* Start Recorded information *

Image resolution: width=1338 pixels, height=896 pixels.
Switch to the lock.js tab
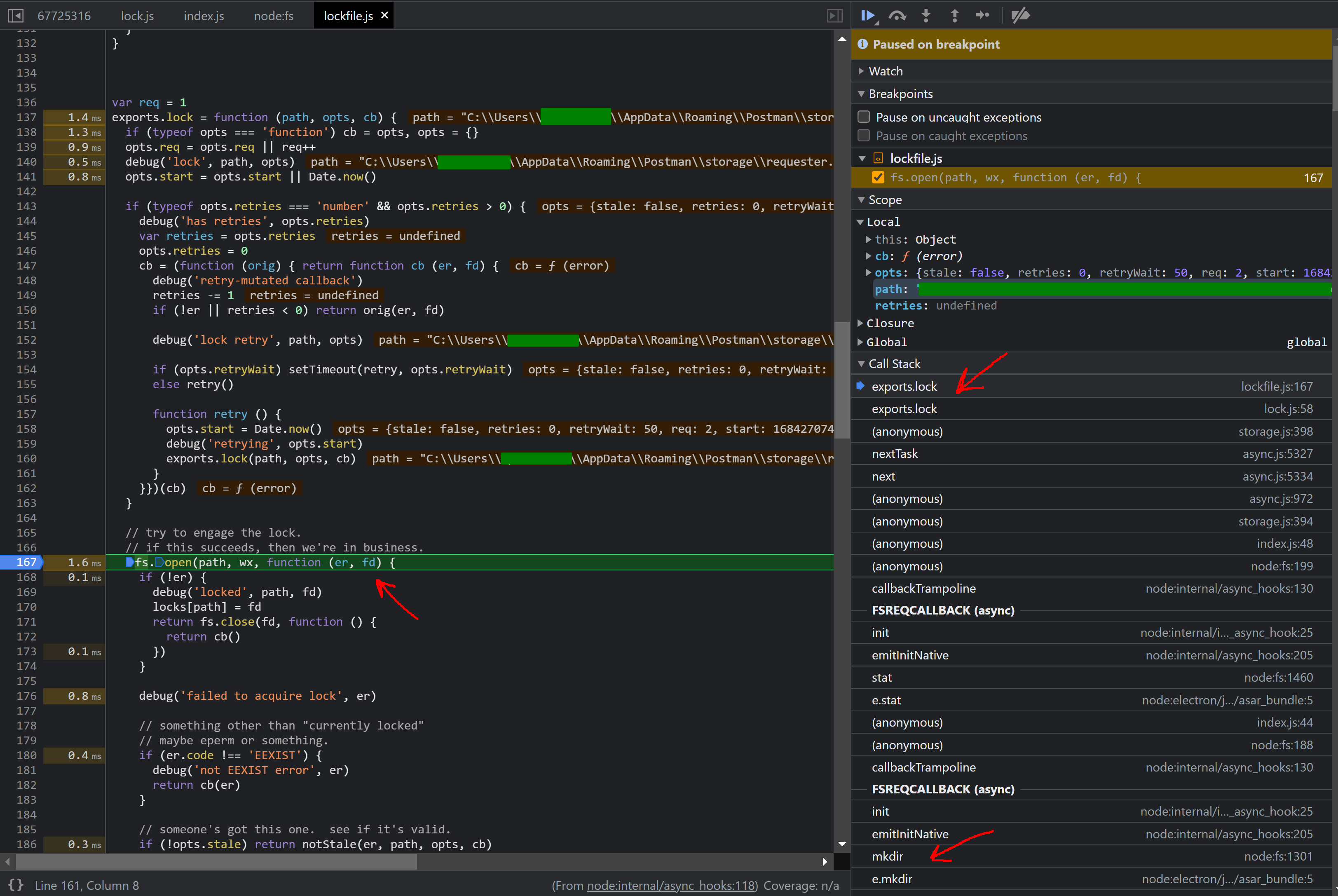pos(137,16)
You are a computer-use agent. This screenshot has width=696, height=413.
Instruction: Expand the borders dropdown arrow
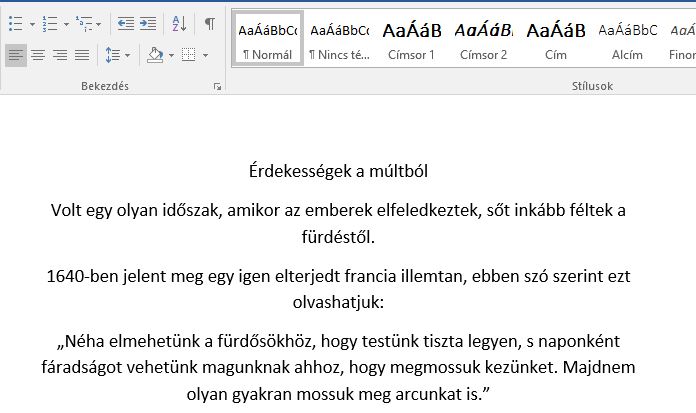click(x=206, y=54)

* End Recorded information *
* Start Recorded information *

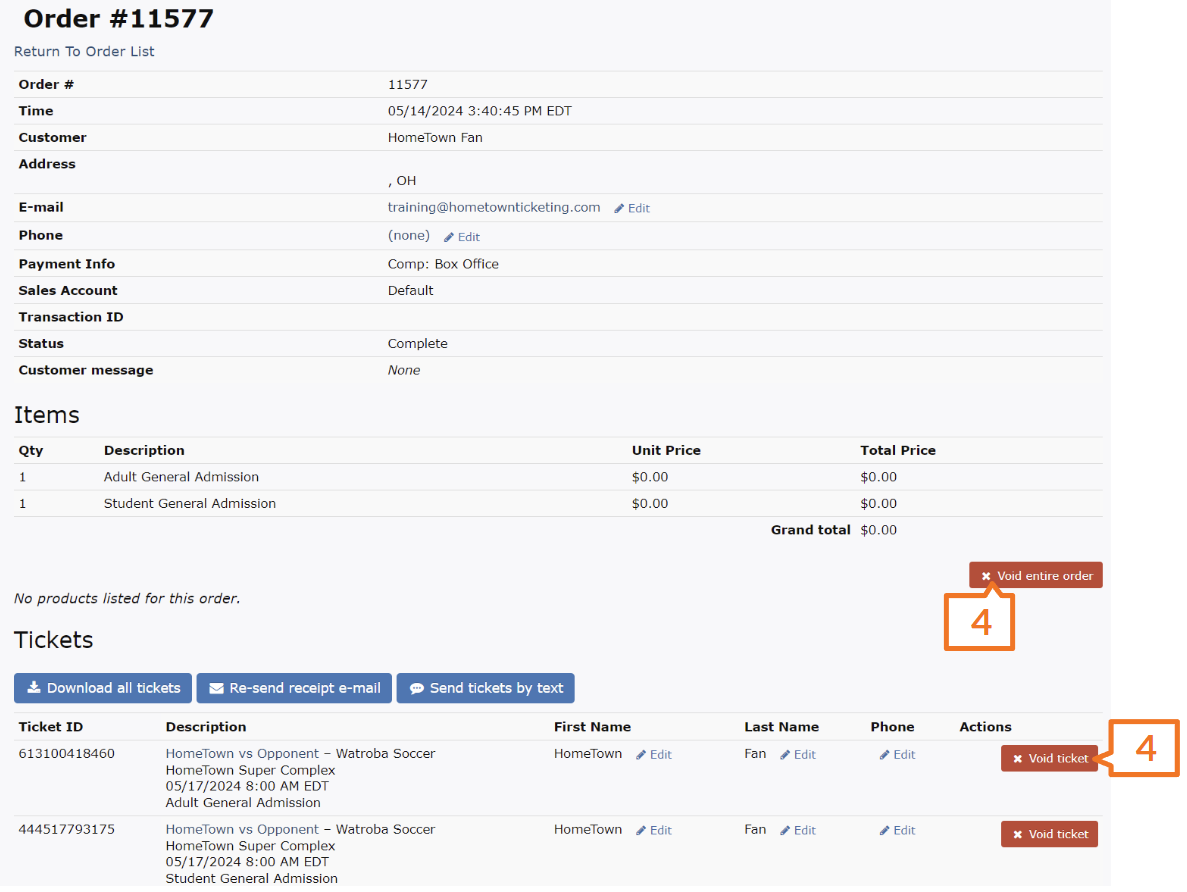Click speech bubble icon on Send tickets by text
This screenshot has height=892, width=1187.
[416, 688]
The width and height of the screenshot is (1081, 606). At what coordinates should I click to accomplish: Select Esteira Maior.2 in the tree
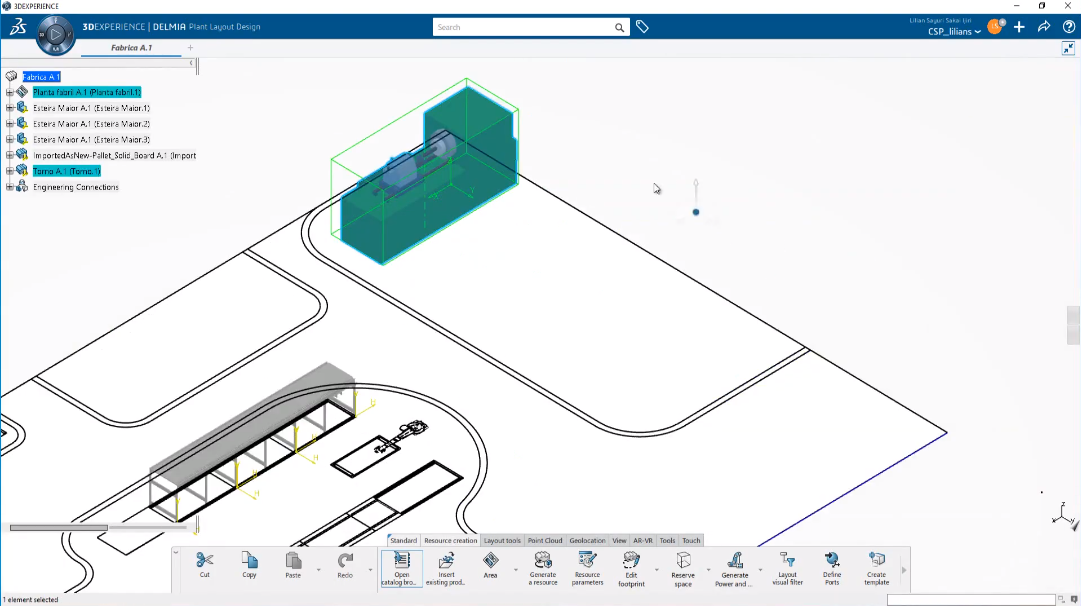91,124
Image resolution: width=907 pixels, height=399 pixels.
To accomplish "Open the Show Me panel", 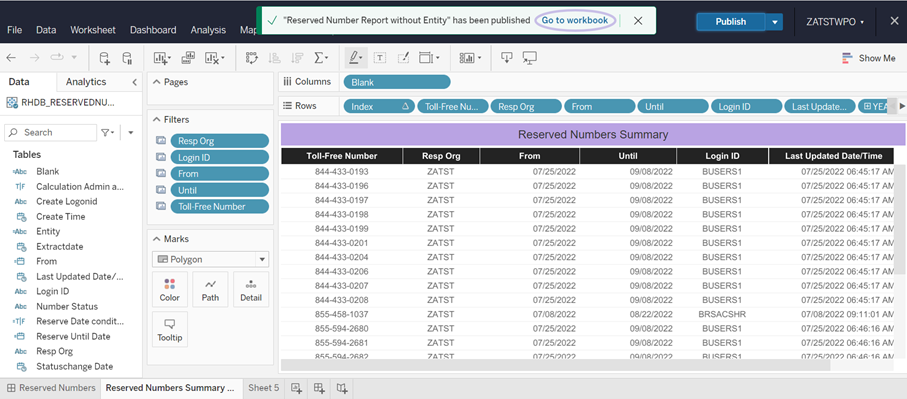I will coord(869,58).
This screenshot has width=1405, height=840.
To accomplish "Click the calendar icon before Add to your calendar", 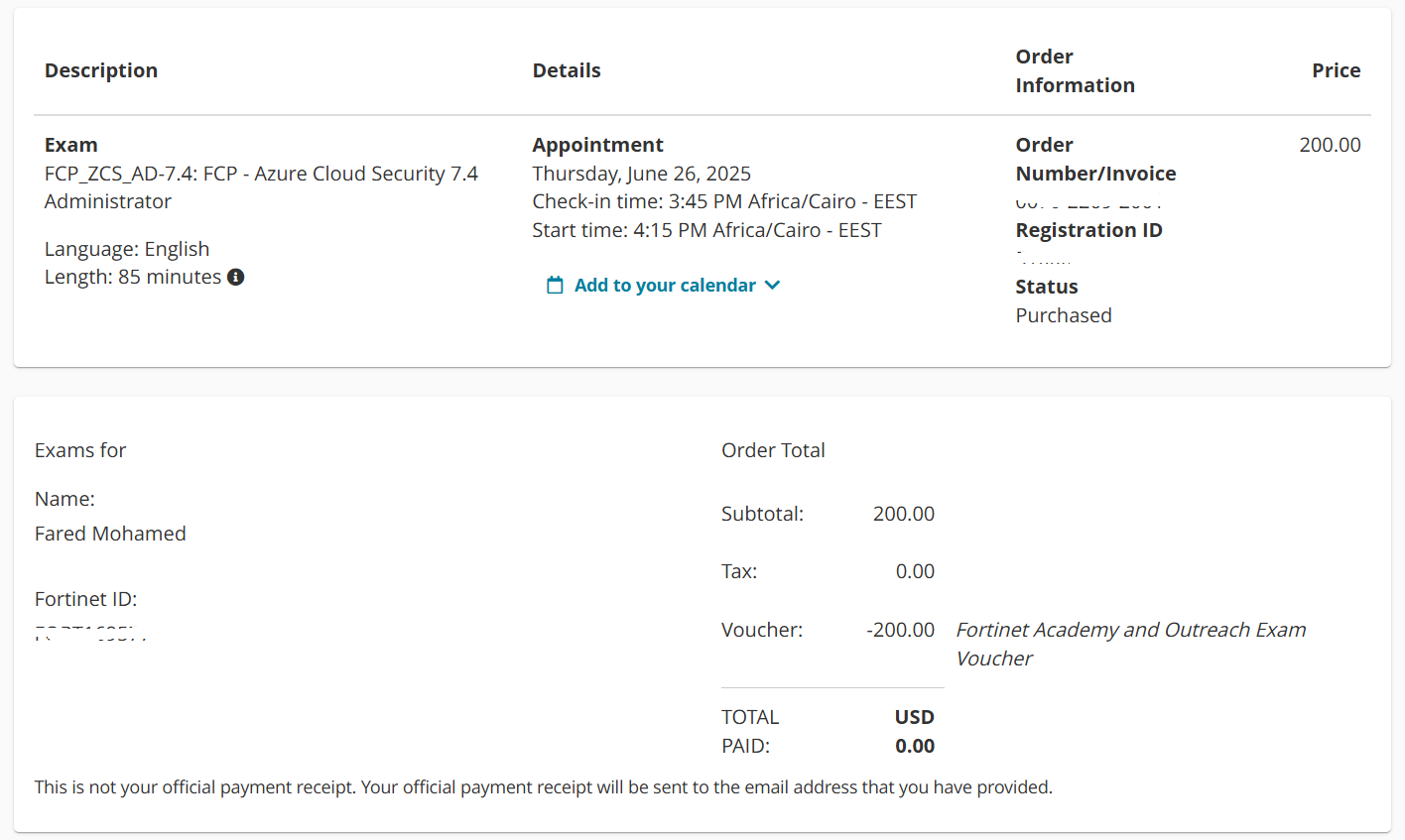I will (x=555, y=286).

* End Recorded information *

- [Exercise requirements]:
Rewrite the rows between the line holding "You are a computer-use" and the line holding "click(x=206, y=54)", inclusive, changing "dropdown arrow" to "drop-down arrow" and keeping everything else the same. Omit the pictures.

- [Exercise output]:
You are a computer-use agent. This screenshot has width=696, height=413.
Instruction: Expand the borders drop-down arrow
click(x=206, y=54)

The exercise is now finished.